§ Work to complete:
Instruction for the data below: set down exactly the lines from the line with "Screen dimensions: 552x392" to the line with "The height and width of the screenshot is (496, 868).", inclusive, and no others.

§ Input for this task:
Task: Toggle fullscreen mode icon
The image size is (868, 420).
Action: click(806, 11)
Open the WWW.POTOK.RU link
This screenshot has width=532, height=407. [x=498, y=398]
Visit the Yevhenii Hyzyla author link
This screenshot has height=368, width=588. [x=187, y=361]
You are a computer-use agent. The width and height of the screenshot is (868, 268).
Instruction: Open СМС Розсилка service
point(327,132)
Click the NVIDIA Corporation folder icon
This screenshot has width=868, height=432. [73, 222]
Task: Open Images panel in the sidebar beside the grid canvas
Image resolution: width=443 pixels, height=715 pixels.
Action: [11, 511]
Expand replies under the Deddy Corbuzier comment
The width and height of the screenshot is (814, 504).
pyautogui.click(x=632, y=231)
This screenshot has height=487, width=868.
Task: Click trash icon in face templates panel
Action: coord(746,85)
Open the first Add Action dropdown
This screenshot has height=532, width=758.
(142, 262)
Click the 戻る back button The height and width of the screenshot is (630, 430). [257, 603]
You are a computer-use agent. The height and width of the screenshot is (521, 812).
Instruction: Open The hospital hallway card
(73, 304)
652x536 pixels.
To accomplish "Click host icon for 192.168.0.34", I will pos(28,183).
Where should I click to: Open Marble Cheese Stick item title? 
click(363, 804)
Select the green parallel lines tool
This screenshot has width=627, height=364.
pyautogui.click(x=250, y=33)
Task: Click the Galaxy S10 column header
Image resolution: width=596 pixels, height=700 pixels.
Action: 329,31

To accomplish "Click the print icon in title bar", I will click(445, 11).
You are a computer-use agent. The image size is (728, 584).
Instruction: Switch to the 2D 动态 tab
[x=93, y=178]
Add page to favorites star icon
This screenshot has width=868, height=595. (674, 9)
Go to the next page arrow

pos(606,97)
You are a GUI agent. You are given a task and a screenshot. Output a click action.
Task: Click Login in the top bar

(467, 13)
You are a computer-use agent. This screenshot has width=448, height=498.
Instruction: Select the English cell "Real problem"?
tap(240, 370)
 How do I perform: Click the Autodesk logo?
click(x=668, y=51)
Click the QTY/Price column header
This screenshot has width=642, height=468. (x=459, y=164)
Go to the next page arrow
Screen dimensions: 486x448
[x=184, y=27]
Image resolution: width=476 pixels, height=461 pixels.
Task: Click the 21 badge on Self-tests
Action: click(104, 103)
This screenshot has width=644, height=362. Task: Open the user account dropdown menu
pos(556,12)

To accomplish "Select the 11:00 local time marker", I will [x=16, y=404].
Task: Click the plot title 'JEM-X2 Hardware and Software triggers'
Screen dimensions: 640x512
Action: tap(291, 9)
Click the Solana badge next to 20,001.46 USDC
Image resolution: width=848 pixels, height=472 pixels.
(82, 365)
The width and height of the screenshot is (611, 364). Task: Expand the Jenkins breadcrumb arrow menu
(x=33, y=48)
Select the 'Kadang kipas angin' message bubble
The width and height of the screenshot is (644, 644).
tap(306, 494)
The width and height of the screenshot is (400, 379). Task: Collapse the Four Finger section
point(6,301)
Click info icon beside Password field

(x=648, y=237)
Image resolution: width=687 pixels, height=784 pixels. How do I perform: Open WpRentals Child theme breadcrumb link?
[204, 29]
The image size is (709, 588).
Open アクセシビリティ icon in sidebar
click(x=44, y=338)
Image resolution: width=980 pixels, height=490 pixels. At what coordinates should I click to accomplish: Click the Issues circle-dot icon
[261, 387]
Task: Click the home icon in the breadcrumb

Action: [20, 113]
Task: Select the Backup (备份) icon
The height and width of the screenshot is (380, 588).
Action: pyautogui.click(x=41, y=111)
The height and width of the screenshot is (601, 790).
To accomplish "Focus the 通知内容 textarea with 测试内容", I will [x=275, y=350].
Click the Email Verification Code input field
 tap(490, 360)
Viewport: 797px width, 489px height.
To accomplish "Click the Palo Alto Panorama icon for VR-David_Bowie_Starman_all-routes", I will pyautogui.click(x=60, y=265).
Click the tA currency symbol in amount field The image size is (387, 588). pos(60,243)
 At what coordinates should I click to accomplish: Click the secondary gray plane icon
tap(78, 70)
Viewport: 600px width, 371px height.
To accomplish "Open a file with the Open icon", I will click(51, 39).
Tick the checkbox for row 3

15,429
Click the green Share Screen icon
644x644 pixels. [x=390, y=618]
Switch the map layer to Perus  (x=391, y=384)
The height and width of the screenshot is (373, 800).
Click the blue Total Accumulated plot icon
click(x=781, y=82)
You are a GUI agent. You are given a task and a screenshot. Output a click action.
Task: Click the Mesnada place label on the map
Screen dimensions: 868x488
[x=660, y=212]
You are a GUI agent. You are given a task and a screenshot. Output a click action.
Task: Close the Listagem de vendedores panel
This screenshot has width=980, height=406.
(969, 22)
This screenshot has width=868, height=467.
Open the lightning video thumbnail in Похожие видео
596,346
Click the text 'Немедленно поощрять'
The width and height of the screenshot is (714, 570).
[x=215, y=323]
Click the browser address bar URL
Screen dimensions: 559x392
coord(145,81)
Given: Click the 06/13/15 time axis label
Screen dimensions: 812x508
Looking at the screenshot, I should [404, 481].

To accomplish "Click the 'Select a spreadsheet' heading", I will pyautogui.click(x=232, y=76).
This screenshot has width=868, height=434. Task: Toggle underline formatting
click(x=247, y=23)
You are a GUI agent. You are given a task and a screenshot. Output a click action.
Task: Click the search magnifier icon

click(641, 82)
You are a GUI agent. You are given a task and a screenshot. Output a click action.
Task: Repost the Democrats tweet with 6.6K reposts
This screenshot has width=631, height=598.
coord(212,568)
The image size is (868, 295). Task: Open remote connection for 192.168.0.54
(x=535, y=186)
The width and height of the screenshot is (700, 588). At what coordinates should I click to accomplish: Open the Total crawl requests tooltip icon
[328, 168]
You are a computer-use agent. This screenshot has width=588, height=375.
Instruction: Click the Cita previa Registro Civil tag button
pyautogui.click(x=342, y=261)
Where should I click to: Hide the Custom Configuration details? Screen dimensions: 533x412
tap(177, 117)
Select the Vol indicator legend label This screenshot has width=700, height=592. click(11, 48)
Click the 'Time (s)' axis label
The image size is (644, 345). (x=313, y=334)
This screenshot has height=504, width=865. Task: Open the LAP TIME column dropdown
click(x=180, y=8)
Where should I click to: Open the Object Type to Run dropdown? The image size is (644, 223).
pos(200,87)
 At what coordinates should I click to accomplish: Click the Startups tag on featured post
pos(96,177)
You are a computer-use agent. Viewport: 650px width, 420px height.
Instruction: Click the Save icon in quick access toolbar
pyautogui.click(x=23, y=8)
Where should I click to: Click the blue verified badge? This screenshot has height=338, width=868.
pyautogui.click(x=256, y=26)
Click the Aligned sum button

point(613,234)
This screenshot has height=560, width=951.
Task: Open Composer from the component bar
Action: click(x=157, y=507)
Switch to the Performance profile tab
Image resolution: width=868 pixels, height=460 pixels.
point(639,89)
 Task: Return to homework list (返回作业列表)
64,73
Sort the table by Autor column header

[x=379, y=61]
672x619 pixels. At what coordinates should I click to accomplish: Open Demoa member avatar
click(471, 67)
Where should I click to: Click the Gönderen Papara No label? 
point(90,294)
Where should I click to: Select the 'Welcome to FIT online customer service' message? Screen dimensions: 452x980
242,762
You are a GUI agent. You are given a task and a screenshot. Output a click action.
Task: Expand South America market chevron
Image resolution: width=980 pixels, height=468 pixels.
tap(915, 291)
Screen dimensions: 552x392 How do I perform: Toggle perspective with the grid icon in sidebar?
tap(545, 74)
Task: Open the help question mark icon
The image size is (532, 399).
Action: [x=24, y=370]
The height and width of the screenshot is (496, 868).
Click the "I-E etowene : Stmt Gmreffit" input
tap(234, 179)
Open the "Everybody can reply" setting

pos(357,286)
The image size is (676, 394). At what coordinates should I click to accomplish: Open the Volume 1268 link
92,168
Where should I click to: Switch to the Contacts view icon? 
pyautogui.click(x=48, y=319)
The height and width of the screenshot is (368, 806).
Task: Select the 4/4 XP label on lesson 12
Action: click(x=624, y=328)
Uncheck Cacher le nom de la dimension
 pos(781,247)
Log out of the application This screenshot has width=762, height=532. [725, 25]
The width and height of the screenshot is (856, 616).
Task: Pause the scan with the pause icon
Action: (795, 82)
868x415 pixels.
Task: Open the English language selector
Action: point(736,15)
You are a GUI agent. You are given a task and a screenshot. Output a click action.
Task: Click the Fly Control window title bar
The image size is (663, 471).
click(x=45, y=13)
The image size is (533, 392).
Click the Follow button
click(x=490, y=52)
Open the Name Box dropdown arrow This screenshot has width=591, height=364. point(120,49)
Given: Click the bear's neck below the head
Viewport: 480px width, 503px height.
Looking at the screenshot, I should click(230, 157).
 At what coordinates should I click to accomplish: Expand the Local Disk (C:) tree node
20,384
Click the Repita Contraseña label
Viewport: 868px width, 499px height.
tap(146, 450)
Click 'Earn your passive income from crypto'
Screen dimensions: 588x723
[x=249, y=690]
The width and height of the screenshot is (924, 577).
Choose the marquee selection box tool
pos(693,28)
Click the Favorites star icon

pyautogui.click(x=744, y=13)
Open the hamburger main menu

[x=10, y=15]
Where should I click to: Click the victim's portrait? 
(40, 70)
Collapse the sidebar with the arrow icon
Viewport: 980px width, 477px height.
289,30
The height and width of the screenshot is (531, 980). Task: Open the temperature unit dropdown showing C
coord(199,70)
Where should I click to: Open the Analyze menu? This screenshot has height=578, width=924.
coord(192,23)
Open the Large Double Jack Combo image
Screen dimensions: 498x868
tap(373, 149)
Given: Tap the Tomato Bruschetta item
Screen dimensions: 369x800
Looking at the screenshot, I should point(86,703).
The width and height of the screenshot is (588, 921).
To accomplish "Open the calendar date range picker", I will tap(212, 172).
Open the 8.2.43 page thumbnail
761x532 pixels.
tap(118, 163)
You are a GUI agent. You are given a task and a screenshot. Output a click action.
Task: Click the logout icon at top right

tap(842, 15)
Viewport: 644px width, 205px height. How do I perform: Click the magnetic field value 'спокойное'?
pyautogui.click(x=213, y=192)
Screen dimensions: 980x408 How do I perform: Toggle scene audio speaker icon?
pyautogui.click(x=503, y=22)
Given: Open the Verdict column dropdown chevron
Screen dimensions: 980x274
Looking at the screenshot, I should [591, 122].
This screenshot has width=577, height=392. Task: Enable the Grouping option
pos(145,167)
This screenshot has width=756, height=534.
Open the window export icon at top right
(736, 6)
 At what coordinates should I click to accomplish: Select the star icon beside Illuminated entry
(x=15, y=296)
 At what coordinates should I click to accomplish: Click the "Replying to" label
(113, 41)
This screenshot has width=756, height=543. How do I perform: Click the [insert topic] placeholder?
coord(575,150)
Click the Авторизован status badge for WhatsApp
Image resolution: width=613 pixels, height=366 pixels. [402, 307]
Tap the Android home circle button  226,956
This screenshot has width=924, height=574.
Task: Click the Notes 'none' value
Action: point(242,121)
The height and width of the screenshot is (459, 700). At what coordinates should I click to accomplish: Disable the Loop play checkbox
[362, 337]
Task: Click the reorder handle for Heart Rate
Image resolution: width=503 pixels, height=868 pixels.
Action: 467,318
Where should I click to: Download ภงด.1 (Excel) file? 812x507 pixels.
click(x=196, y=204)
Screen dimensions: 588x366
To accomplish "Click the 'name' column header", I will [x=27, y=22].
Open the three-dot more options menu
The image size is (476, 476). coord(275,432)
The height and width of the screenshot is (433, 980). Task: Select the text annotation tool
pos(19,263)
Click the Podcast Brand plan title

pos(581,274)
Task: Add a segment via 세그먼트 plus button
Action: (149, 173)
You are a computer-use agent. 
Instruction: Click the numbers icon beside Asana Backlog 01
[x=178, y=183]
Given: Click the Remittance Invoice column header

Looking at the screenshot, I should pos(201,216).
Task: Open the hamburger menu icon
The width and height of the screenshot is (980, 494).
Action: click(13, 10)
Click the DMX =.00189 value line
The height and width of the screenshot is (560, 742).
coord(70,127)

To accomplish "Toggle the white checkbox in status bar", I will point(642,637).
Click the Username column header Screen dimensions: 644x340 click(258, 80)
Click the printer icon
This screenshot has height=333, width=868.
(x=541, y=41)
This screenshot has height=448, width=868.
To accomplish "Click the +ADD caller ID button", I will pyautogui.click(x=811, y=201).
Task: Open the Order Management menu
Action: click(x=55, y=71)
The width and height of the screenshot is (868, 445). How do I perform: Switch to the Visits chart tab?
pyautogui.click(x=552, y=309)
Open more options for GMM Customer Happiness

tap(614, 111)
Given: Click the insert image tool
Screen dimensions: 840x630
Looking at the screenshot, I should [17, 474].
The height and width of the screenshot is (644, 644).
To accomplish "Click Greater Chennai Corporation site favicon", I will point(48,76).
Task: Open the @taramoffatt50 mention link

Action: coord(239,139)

§ Answer to this problem:
Screen dimensions: 552x392 How do I perform: Toggle perspective with the grid icon in sidebar?
tap(545, 74)
Task: Open the help question mark icon
The image size is (532, 399).
Action: [x=24, y=370]
The height and width of the screenshot is (496, 868).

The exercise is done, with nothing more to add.